En ce qui concerne le Groene Rei (ou Groenerei, littér. Reie verte), dans lequel certains veulent voir le cours originel de la Reie, les indications archéologiques et géologiques sont moins univoques. Au XIIe siècle, et sans doute aussi avant, le Groene Rei remplissait la fonction de bief alimentant un moulin à eau sis près de l’actuel Molenbrug (littér. pont du Moulin), c’est-à-dire qu’il était à cette fin maintenu artificiellement à niveau. La désignation fossatum veteris molendini figurant sur une charte du XIIe siècle se rapporte probablement à ce segment et tend à en indiquer le caractère artificiel (fossatum = creusé) ; le fait que ce segment se fut vidé de ses eaux par suite d’un acte de sabotage commis sur le moulin en 1128 est une indice allant dans le même sens. Si ce nonobstant le Groenerei a été un cours d’eau naturel, il a au minimum été fortement canalisé, sinon eu son cours déporté. Cela vaut probablement aussi pour le Sint-Annarei, qui prolonge en aval le Groene Rei, au-delà du moulin susévoqué[8], même si le caractère artificiel du Sint-Annarei est moins clairement établi, la possibilité n’étant pas à exclure qu’il représente la canalisation du cours inférieur du Vuldersreitje, ruisselet venant d’Assebroek[note 2].
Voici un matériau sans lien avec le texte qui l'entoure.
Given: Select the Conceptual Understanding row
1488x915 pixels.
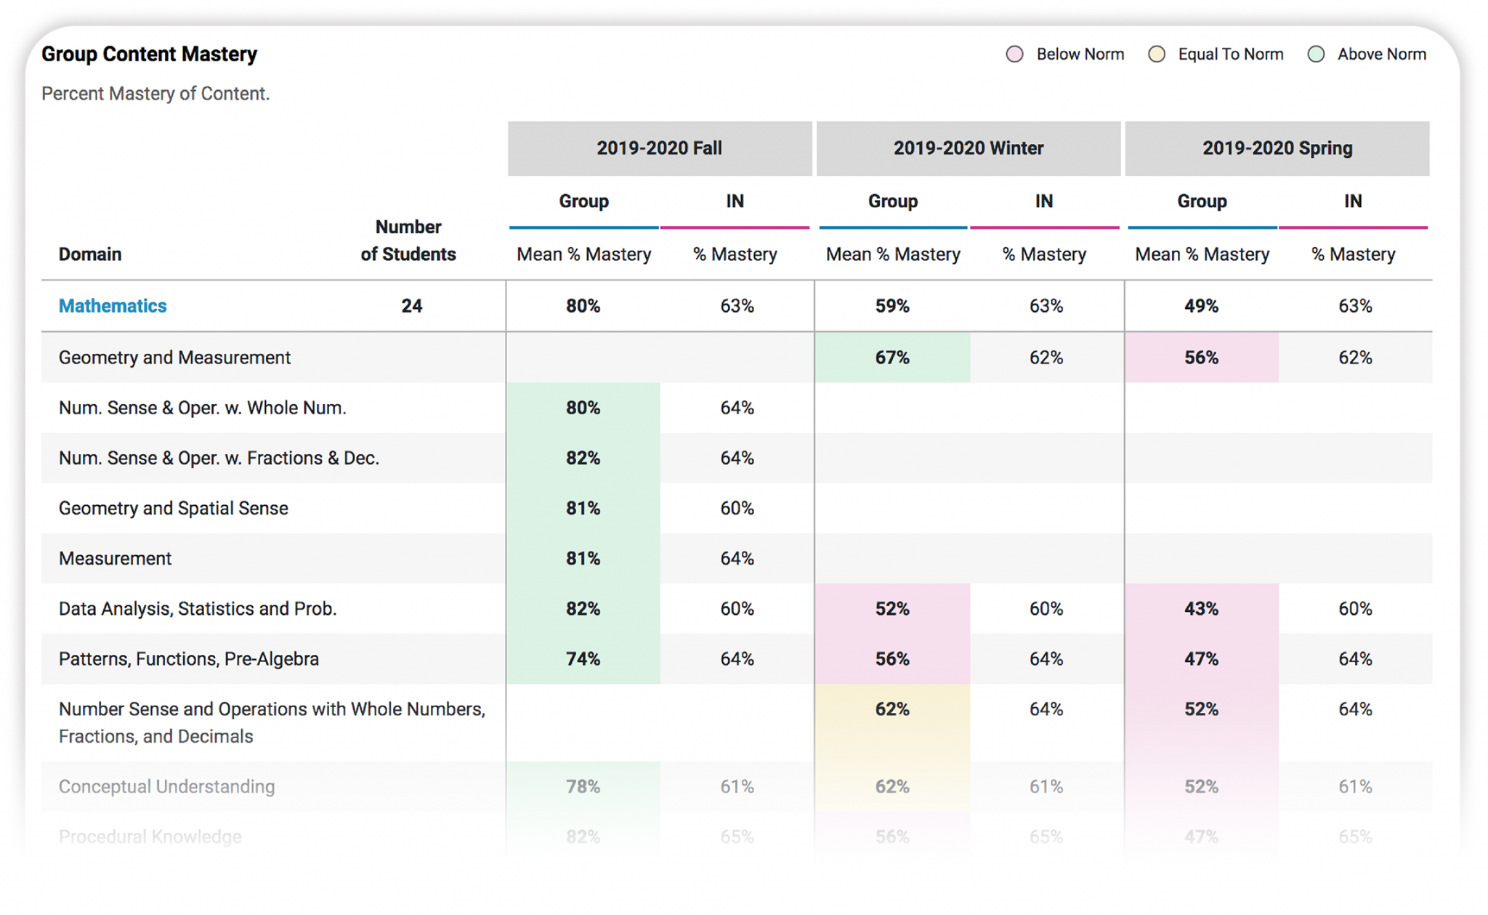Looking at the screenshot, I should tap(737, 786).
Plus au sud, le segment constitué par le Dyver (ou Dijver) est probablement naturel, dès lors que l’on considère comme démontré que le Kraanrei est le lit d’origine de la Reie ; cependant, certains ont supposé que la Dyver est un canal d’adduction artificiel alimentant un moulin, ce qui amènerait à admettre que le Kraanrei recevait ses eaux du Pandreitje et de l’Eekhoutrei, tous deux situés au sud-est de la Dyver. Un élément plaidant en faveur du caractère naturel et de la grande ancienneté du Dyver est l’origine prégermanique de son nom[8].
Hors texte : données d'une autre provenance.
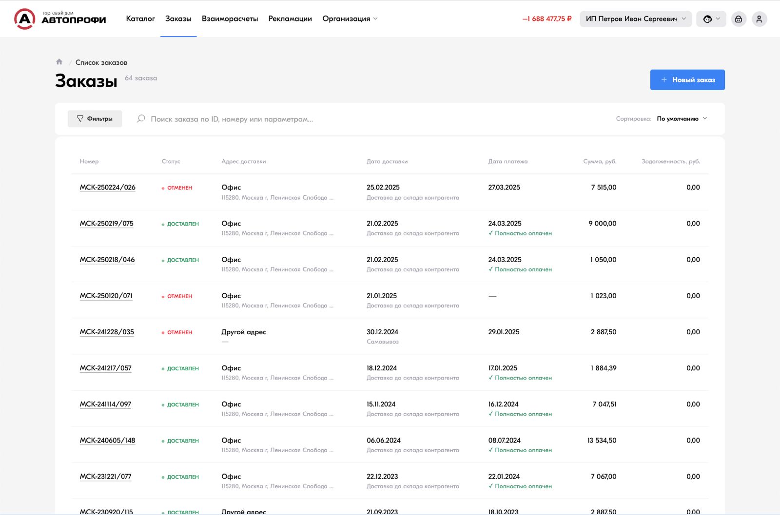780x515 pixels.
Task: Click the home breadcrumb icon
Action: click(59, 62)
Pour ce qui est du cours intra muros sud de la Reie, c’est-à-dire dans les environs de l’église Notre-Dame et de l’hôpital Saint-Jean, toute la lumière n’a pas encore pu être faite. Certains historiens postulent que la Reie courait jusqu’au début du XIIe siècle à l’ouest et au nord de ladite église ; autrement dit, au lieu de virer, juste devant l’hôpital Saint-Jean, vers la droite (vers l’est) pour couler, comme elle le fait aujourd’hui, au sud et à l’est de cette église, la Reie aurait poursuivi un cours vers le nord, à travers les terrains de l’hôpital Saint-Jean (qui ne sera construit que quelques décennies plus tard) et n’aurait fait son virage vers l’est (en direction du Dyver) qu’au-delà de l’église Notre-Dame. La mise au jour, lors de travaux effectués dans l’entre-deux-guerres sur le site de l’hôpital Saint-Jean, d’un ancien lit de rivière, y compris de quais maçonnés, semble accréditer cette thèse ; cependant, la présence de tels quais à une époque aussi ancienne apparaît si invraisemblable qu’il doit s’agir là d’une interprétation abusive de cette découverte archéologique[9].

Le Spiegelrei et le Kraanrei, qui sont très vraisemblablement des segments du lit naturel de la rivière (certes canalisés et rétréci dans le cas du Kraanrei), d’une part, et le Groene Rei et le Sint-Annarei, qui sont probablement des cours d’eau artificiels, forment ensemble ce qu’il est convenu d’appeler le Grand Carré (Groot Vierkant), qui pourrait avoir été le siège d’un premier foyer de peuplement au haut Moyen-Âge. Une hypothèse voudrait que s’y soit fixé également, dans les premiers temps de la Bruges médiévale, un comptoir de commerce[10]. Dans l’hypothèse peu probable où le Groenerei et le Sint-Annarei eussent été au départ des ramifications naturelles, ensuite certes fortement canalisées, ledit Grand Carré aurait de tout temps été une sorte d’île[11].

Les binnenreien

Le Kraanrei (aujourd’hui recouvert d’une voûte) sur la carte de Marcus Gerards, avec le Waterhalle (en bas au centre gauche) occupant le côté oriental de la Grand'Place. Le canal figuré en haut, parallèle au bord supérieur de l'image, est le Groenerei.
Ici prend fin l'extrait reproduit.